Lorsqu’il y a un an dans ces mêmes colonnes ou dans le livre « Krach, boom et demain ? », nous évoquions que la Grèce pourrait être incitée ou contrainte de sortir de la zone euro, nous étions loin d’imaginer qu’un tel cas de figure deviendrait envisageable en si peu de temps. Certes, nous n’en sommes pas encore là et nous espérons que nous réussirons à éviter une telle issue. Pourtant, il ne faut pas être dupe. Les tensions actuelles ne se cantonnent pas à la Grèce, ni même aux PIIGS (Portugal, Ireland, Italy, Greece, Spain), mais elles reflètent une crise beaucoup plus profonde et plus générale : celle de la zone euro.
Evidemment, certains n’hésitent pas à avancer que cette crise est uniquement le fruit des attaques de méchants spéculateurs. Si cet argument du bouc-émissaire est évidemment facile, elle n’en est pas moins erronée. En effet, si un mouvement spéculatif sur la dette grecque existe, il n’est pas tombé du ciel du jour au lendemain. Bien au contraire, il est simplement la conséquence des erreurs de gouvernance économique et monétaire de la zone euro tant au cours des derniers trimestres que depuis une dizaine d’années. Ainsi, dès la rédaction, puis la ratification du Traité de Maastricht, les règles étaient claires : la zone euro n’étant pas une zone monétaire optimale, elle ne peut fonctionner que si elle est très vite prolongée par une union plus politique, avec notamment une harmonisation des conditions fiscales et réglementaires, un marché du travail harmonisé, ainsi qu’un budget fédéral conséquent. En l’absence de ces évolutions indispensables, il était d’ores et déjà clair que la zone euro ne pourrait pas fonctionner efficacement et durablement.

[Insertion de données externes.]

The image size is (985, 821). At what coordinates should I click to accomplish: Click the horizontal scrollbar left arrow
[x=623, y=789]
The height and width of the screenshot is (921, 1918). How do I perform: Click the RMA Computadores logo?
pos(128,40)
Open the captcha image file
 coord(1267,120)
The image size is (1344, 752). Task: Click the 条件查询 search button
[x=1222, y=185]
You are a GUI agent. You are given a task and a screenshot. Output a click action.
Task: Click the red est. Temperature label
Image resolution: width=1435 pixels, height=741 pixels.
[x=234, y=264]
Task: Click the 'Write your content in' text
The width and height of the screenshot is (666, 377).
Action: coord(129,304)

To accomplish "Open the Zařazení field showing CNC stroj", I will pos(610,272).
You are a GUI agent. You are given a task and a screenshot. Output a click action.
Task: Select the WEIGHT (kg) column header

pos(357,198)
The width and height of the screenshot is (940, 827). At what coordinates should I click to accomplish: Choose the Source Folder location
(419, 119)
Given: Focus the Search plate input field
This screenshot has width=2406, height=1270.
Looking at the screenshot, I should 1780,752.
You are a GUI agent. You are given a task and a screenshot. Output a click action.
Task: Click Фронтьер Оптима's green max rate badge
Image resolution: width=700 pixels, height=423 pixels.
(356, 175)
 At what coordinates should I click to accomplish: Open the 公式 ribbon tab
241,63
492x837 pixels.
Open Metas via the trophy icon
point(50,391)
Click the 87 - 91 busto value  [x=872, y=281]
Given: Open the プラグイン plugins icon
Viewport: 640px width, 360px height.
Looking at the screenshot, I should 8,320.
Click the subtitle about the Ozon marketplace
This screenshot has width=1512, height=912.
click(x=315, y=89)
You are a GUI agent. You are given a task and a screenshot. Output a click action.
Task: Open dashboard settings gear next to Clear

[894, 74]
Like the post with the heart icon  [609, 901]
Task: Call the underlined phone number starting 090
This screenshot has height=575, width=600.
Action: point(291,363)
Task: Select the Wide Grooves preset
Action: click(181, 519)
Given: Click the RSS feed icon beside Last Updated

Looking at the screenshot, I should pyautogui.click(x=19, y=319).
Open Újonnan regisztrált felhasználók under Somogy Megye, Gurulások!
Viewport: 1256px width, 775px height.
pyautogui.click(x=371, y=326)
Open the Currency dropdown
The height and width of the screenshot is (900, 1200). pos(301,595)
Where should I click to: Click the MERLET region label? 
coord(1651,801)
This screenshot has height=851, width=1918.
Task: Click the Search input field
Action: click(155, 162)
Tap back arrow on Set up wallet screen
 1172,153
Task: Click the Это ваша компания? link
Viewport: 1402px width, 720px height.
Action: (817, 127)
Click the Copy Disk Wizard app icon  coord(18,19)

Pourtant, en dépit de cette condition sine qua non, les dirigeants eurolandais ont très vite oublié leurs engagements, préférant se focaliser sur l’élargissement de l’Union Européenne, puis sur celle de la zone euro. De plus, la seule institution supranationale ayant un pouvoir au sein de la zone, en l’occurrence la Banque Centrale Européenne, n’a cessé de favoriser une stratégie contre-productive. En effet, faisant fi de l’article 105 du Traité de Maastricht qui lui donne la possibilité de soutenir la croissance et l’emploi, la BCE s’est focalisée sur un seul objectif, à savoir la stabilité des prix. Ainsi, à force de vouloir lutter contre des risques inflationnistes qui étaient devenus structurellement faibles à l’échelle de la planète, elle a constamment sacrifié la croissance sur l’autel de l’inflation.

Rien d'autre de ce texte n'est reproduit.